Personal information
- Born: July 14, 1967 (age 58) Winnipeg, Manitoba, Canada
- Listed height: 6 ft 5 in (1.96 m)
- Listed weight: 290 lb (132 kg)

Career information
- College: William Jewell

Career history
- 1990–1991: Saskatchewan Roughriders
- 1992–1995: BC Lions
- 1996: Edmonton Eskimos
- 1997–1999: Winnipeg Blue Bombers
- 2000: Edmonton Eskimos
- 2001: Toronto Argonauts

Awards and highlights
- Grey Cup champion (1994); Tom Pate Memorial Award (1998);

= Glen Scrivener =

Former professional Canadian football player

Glen Scrivener (born July 14, 1967) is a Canadian former professional football defensive tackle who played in the Canadian Football League for 12 seasons. He played for five different teams from 1990 to 2001 while notably winning the Grey Cup with the BC Lions in 1994. He played college football at William Jewell College in Liberty, Missouri for the Cardinals.

==Professional career==
Glen Scrivener was drafted in the first round by the Saskatchewan Roughriders with the third overall pick in the 1990 CFL draft. He was traded to the BC Lions in 1992, and played for the 1994 Lions club that won the 82nd Grey Cup. He had a chance for a second Grey Cup in 1996, during his first stint with the Edmonton Eskimos, but the team fell to Toronto in the 84th Grey Cup game.

In 1998, Scrivener was the recipient of the Tom Pate Memorial Award, awarded to the athlete who best represents Pate's legacy of commitment both to team and community. Scrivener, then playing for the Winnipeg Blue Bombers, became the first member of the club to receive the award. Among Scrivener's off-field contributions through the years has been participation in Allstars Baseball, a group of professional athletes and occasionally other celebrities who play benefit softball games for charities such as the Special Olympics and Variety Club.

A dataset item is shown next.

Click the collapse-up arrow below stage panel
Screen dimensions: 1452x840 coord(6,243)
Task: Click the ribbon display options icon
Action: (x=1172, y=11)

Scrivener was one of the sources The Winnipeg Free Press quoted for a November 23, 2008, article on the rigours of professional football. The piece by Randy Turner, dubbed "The Killing Field: Pro football offers fame and glory, but the price is terrible," was prompted by the death at age 46 of former Blue Bombers offensive lineman Nick Benjamin. Scrivener noted he had undergone 18 orthopedic surgeries. Said Scrivener: "There are mornings when I get out of bed (and feel pain) and I'll say, 'Yeah, I remember that. That was B.C. Place. I remember getting hit by (former Lions offensive lineman) Jamie Taras when he shortened my neck. Or you've got turf toe on one foot so you can only wear certain types of shoes now. No more cowboy boots. There's constant reminders of when you used to play. Some of them are really positive, when people come up and say, 'Hey, I used to be a season-ticket holder and sat behind the bench. I thought I recognized you.' That's a good thing. But I can't remember the last time I ran because I wanted to."

==Retirement==
Since retirement, Scrivener works in the propane business in Manitoba. He currently sits on the board of directors of both the Winnipeg Blue Bomber Alumni and Winnipeg Rifles Junior Football Club.

==Personal life==
Scrivener's late father, Harvey Scrivener, was a Winnipeg Blue Bombers executive. Scrivener's brother, Colin, also played in the CFL and the pair were both members of the 1997 Winnipeg Blue Bombers.